[[ ENTRIES PROVIDED open ]]
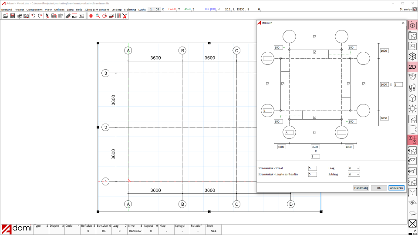Click the scissors Cut icon

[x=47, y=16]
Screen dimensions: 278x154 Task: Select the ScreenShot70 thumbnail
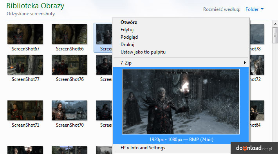pos(69,111)
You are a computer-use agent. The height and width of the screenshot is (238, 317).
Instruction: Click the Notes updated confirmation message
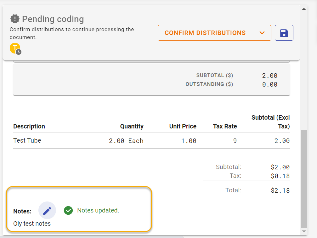[x=98, y=211]
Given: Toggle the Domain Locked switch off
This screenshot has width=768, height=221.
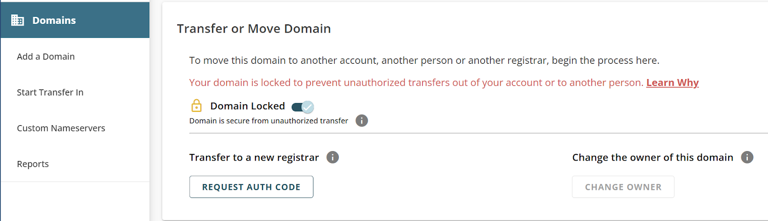Looking at the screenshot, I should (x=303, y=106).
[[ ENTRIES PROVIDED closed ]]
■ **THE TASK**:
Give again, word for word, each line from the one holding "You are a computer-use" through the end of the entries, and leave out any picture.

■ **PROBLEM SOLUTION**:
You are a computer-use agent. The height and width of the screenshot is (238, 317).
Instruction: Click the Notes updated confirmation message
[x=98, y=211]
Given: Toggle the Domain Locked switch off
This screenshot has width=768, height=221.
Looking at the screenshot, I should (x=303, y=106).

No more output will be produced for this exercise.